_Document passage_:

• • • •

Chad, I'm not going to address your 2 follow-up posts here, because you are backpedaling and I don't wish to play that game of words.
As for your initial post, I was not as much riled up as mildly annoyed, as I usually get when I see yet another Aikido idealist spout out the same things over and over.
In THEORY, I agree with everything
that you say in your original post.
You know, only profoundly shocking experiences can change something in a person.
There are people with whom one just finds himself talking on a different language with. Sure, it's the same language but it's not.
I say one thing, you say another, we hear each other, and yet not unlike the left and right rails on a railroad, we never meet.
When we speak, we reference vocabularies of personal experiences and opinions.
When the other person does not have similar experiences in their vocabulary, they fail to understand what is REALLY behind the words.
For example, a man who loses a son can "understand" another man who lost a son. Other people cannot REALLY understand them and what goes on between them.
A certain behavioral change happens. Their priorities change, and people around them fail to understand them, yet they understand each other.
Americans before 9-11 would have a lot of trouble understanding Americans post 9-11.

• • • •

_Data shown_:
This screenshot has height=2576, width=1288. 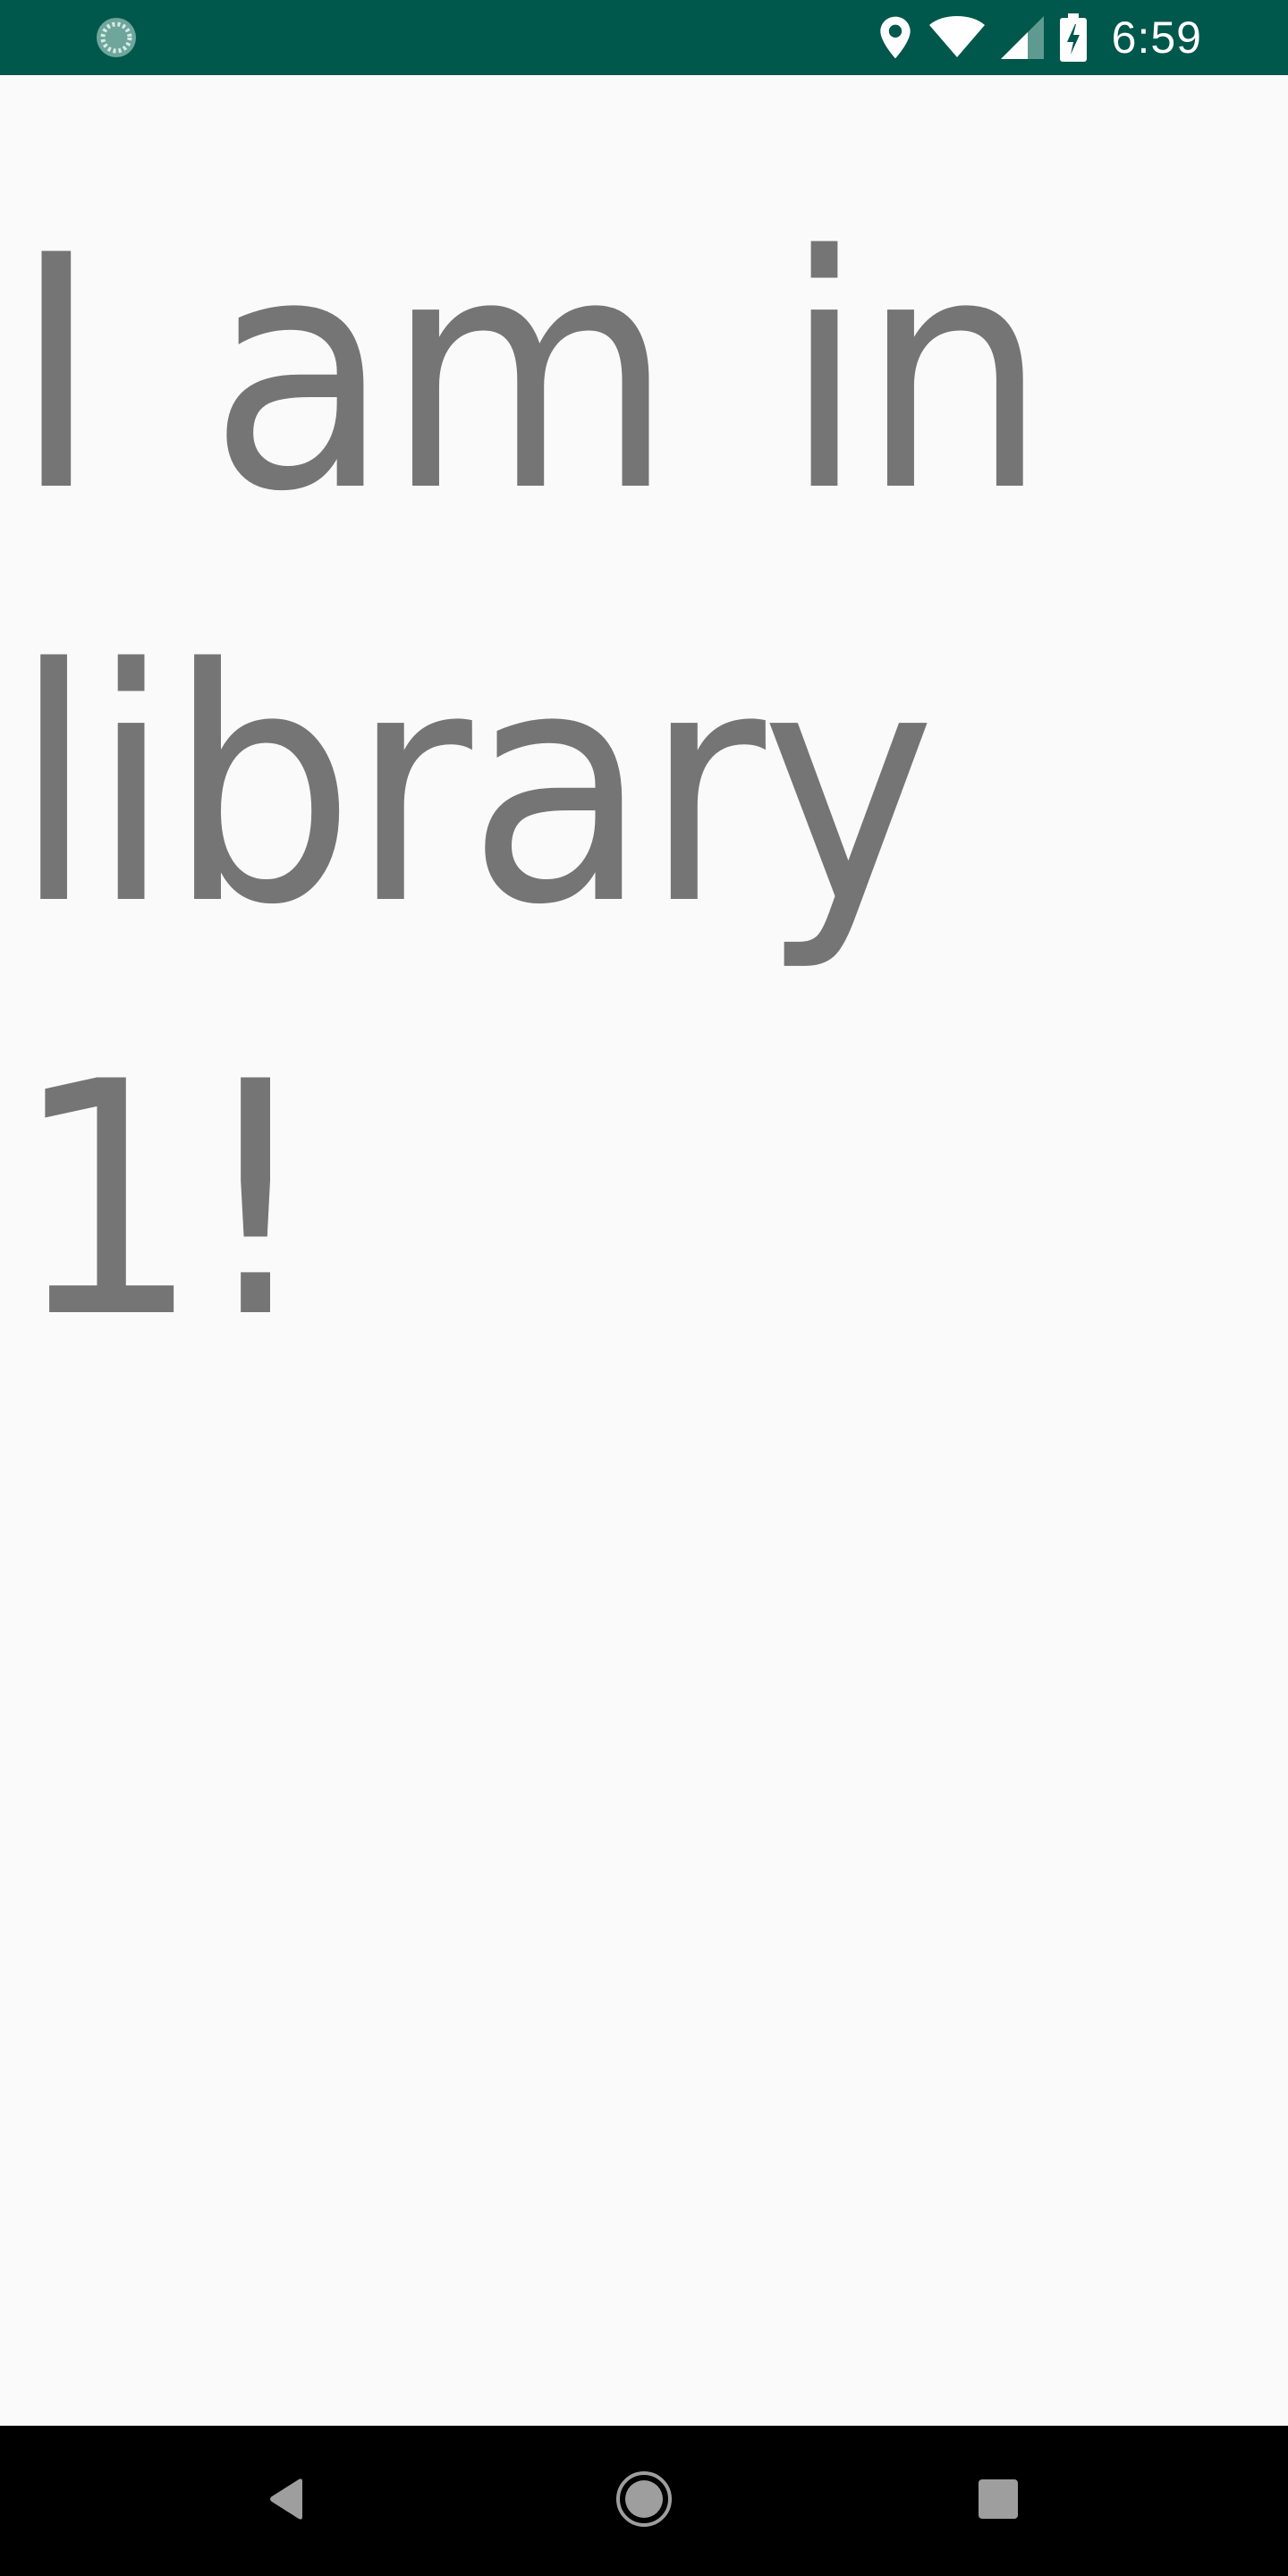 I want to click on app-notification-icon, so click(x=116, y=38).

• • • •

_Problems to solve_:
a: In the forum reply to Chad, what does the writer compare two people who talk but never truly meet to?
b: Extend the forum reply to Chad, picking up after its last sentence.

_Task-by-task answers_:
a: The left and right rails on a railroad.

b:
They would laugh and point fingers and say that they're overly paranoid and that this sort of "awareness" is absolutely unnecessary because a terrorist will never be allowed to fly a plane into one of the largest country buildings.
I am trying to put something into words here, and I'm not sure that I'm getting my point across.
I don't mean to be rude, but I can't come up with a more subtle way to put it - I think that we will continue to talk in different languages until you get a black eye or two from some violent schmuck, which will bring your perceptions of self-defense dramatically closer to reality.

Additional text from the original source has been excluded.